CVE-2026-20090

Vulnerability

Overview

CVE-2026-20090 is a stored cross-site scripting (XSS) vulnerability in the web-based management interface of Cisco Integrated Management Controller (IMC) of multiple Cisco products, including 5000 Series ENCS, Catalyst 8300 Series Edge uCPE, UCS C-Series M5/M6 rack servers, and UCS E-Series servers [1]. The vulnerability arises from insufficient validation of user-supplied input, allowing an authenticated attacker with administrative privileges to inject malicious script into the interface [1].

Exploitation

Conditions

To exploit this vulnerability, an attacker must first authenticate to the Cisco IMC web interface with administrative credentials. The attacker then injects malicious script into a stored field (e.g., a configuration parameter). The exploit is triggered when a different user (or the same user) accesses the affected interface and clicks a crafted link, which causes the injected script to execute in the context of the victim's browser session [1]. No additional network access beyond the management interface is required, but the attacker must have admin privilege requirement limits the attack surface to already-trusted users.

Impact

Successful exploitation allows the attacker to execute arbitrary script code in the victim's browser.
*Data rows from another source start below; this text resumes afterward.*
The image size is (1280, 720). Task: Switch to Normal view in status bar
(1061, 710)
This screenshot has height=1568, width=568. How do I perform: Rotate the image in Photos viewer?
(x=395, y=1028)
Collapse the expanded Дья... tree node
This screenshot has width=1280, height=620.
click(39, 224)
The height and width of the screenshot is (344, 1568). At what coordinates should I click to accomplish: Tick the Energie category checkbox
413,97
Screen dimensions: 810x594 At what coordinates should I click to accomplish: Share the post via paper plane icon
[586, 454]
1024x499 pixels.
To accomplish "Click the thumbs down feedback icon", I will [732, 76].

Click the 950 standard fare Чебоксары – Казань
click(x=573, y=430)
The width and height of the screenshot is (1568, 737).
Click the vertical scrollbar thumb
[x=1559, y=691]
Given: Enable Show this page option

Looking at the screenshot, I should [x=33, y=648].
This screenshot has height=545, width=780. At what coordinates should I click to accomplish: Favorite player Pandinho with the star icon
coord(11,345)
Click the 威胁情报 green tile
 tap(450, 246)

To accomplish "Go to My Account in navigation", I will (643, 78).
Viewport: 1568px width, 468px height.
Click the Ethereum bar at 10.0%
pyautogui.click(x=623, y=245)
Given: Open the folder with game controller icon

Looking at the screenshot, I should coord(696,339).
This can lead to session hijacking, defacement, or theft of sensitive browser-based information such as cookies or authentication tokens [1]. Because the attacker is already an admin, the primary risk is lateral movement or privilege escalation within the management interface's user sessions.

Mitigation

Cisco has released software updates that address this vulnerability. There are no workarounds available [1]. Administrators should upgrade to the latest fixed version of Cisco IMC for their respective platforms. The vulnerability is not listed on CISA's Known Exploited Vulnerabilities (KEV) catalog as of publication.